==== PROVIDED RECORDS

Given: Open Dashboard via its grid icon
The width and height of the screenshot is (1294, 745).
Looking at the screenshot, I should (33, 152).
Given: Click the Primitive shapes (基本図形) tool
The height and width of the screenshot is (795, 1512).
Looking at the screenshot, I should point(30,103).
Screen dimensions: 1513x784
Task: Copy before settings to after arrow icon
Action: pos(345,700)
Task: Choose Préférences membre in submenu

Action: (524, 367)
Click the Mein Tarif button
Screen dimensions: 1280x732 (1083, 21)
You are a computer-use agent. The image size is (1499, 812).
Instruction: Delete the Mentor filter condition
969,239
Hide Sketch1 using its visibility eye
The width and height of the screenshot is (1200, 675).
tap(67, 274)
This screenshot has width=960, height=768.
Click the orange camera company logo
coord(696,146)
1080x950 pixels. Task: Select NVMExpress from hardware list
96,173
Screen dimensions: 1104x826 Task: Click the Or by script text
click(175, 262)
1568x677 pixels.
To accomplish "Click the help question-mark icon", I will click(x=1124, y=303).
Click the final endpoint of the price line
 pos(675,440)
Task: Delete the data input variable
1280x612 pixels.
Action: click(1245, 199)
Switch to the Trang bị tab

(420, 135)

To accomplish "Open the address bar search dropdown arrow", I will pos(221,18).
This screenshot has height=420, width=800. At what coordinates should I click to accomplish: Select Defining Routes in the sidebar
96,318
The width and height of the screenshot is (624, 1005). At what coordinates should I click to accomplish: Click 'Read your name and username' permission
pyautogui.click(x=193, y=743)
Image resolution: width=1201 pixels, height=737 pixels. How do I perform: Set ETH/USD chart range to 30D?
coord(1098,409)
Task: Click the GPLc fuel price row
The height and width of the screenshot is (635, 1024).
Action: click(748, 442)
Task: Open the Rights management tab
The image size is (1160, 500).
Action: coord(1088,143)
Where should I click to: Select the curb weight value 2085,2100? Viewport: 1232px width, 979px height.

========

TASK PROMPT: Each line in the entries above that includes the string "Open" adds to the count; state that count only.

SOLVED PROBLEM: 3